If you are old enough, you may remember a tv series called “My Mother The Car.” It was canceled after one disastrous season, from 1965-1966, due to bad reviews and low ratings. Really? Was anyone surprised that the public did not buy into the premise that someone’s mother was reincarnated to become the family vehicle? (Some ideas are just so bad and so poorly delivered that they should die after one season.)
So when you read the title of this blog, do not think I am suggesting my wheelchair is a person or a reincarnated being. But it has become a friend. Or maybe it always was … but I have just come to realize it.
I remember clearly a few days after my injury when the hospital staff told me I was to be fitted for my wheelchair. “I could just borrow one, couldn’t I?” I thought. After all, I knew that in a year or so, I would be back up and walking. But they were insistent. Even if I only needed a wheelchair temporarily, they told me, it needed to be built to fit me and serve me the best. So I agreed.

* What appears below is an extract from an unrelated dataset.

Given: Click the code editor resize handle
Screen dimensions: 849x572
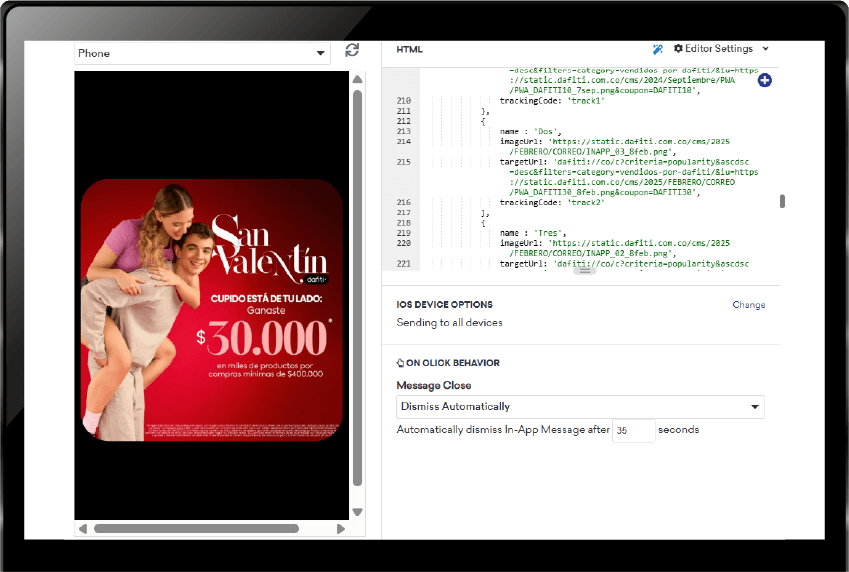Looking at the screenshot, I should tap(585, 271).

Then I had to take lessons in wheelchair use: how to propel safely, so I didn’t damage my shoulders, how to turn, how to go up and down ramps and hills, how to transfer in and out of the chair, and how to pop a wheelie to get over obstacles. Again, I told myself these were skills I would only need for a short while.
That was 8 years ago.
Now I know that I am likely to need a wheelchair for the rest of my life. Those are hard words to write, but that is my reality. Even if I walk independently again, I may need my wheelchair to travel long distances. This summer, I had somewhat of a setback in my recovery, due to the kind of back issues many people my age face. My back hurts, and my mobility has suffered, so I am spending more time in my wheelchair than before. It has taught me that we never know how we will feel or what we will need in the future.